### [What to do]
Work out how many lines of the data below hold the string "computer". Answer with that number alone.

====== Input data ======

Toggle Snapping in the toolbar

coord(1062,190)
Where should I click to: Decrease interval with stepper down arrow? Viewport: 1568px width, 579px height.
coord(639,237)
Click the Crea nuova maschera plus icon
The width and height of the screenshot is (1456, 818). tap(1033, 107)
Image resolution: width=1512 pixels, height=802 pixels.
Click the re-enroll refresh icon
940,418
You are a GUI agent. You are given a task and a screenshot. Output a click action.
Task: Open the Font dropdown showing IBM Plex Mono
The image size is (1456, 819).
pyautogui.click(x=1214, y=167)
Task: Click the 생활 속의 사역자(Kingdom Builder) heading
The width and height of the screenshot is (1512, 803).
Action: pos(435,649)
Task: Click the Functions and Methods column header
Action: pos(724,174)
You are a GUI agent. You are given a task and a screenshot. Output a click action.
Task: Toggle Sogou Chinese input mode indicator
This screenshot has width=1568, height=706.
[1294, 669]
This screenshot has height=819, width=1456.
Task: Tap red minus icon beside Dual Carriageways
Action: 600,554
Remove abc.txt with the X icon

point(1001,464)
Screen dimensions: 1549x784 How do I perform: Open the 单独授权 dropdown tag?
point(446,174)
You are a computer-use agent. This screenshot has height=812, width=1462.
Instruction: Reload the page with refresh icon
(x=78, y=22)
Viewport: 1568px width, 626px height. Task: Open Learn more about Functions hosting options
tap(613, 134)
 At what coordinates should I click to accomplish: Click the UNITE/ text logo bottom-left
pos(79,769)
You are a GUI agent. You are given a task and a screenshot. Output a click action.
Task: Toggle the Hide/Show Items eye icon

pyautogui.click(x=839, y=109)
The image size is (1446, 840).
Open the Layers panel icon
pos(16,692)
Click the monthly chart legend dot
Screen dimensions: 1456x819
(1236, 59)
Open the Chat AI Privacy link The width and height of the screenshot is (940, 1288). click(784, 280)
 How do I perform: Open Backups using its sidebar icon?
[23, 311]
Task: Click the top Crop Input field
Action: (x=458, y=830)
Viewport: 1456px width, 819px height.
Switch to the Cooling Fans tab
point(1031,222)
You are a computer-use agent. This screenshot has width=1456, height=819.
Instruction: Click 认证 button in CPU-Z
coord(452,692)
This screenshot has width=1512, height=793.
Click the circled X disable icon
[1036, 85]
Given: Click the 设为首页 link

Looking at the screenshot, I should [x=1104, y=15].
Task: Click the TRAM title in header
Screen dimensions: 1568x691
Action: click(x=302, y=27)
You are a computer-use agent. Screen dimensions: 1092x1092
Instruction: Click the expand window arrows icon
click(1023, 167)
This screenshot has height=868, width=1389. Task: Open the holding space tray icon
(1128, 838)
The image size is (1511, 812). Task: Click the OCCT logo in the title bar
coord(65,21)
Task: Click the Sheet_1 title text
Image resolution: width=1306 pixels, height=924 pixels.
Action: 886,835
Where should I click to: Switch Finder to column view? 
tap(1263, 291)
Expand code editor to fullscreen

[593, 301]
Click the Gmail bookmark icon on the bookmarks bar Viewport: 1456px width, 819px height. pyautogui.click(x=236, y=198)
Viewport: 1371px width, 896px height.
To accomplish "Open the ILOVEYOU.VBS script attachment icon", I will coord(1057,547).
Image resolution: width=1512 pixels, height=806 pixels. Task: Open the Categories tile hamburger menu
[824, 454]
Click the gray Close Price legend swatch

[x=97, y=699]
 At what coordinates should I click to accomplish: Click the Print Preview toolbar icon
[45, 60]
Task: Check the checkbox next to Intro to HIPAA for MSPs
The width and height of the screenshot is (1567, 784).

======

### [Result for this exercise]
3